Долой проклятую темно-синюю форму! Прощай, ненавистная школа, здравствуй, мир, привет, Москва, поклон тебе, станция «Таганская», стрижка уркаганская, и театр у выхода из метро, где когда-то хрипел кумир моего еще молодого отца. И пивняк у театра, где, по легенде, начинал свои безумные загулы кумир. Не школяр я больше, а вольный московский студент, небрежно бросающий дружку, с которым познакомился на вступительных экзаменах:
– Пойдем, что ли, зайдем к Высоцкому, примем пивка для рывка?

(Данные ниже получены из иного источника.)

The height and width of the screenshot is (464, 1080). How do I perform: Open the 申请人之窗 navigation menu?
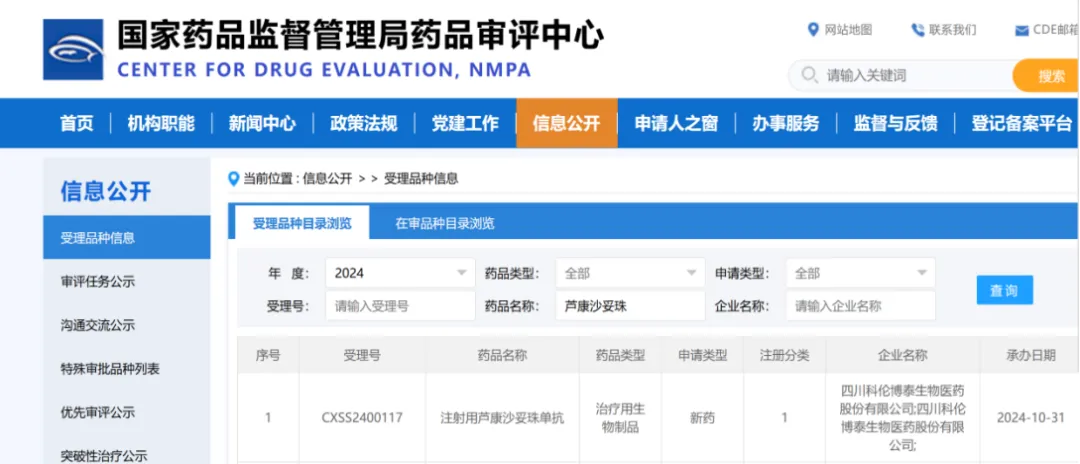(676, 123)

И мы заходим в удивительным образом открытый в девять утра пивняк и выхлебываем по маленькой кружечке теплого «Жигулевского». Как взрослые. Ей-богу, как взрослые! А потом мы неторопливо, подставляя лица еще теплому сентябрьскому солнышку, спускаемся вниз, к Курской, и поворачиваем перед мостом на Ульяновскую набережную. Это там, где высотка на Котельнической и Библиотека иностранной литературы…
А из нашего окна площадь Красная видна!
Да что там площадь – жизнь видна, большая, взрослая, полная приключений и азарта жизнь.
Мы стоим перед стеклянной проходной МАТИ со смешной фаллической ракетой на крыльце, напоминающей оттопыренный средний палец, и слушаем ректора. А он обращается к нам не «дорогие первоклашки и выпускники», а как к равным – «уважаемые коллеги». И вообще он мировой дядька, веселый, видно, что бухает крепко. А главное – дядька, а не благообразные тетеньки-учительницы, окружающие нас с детства.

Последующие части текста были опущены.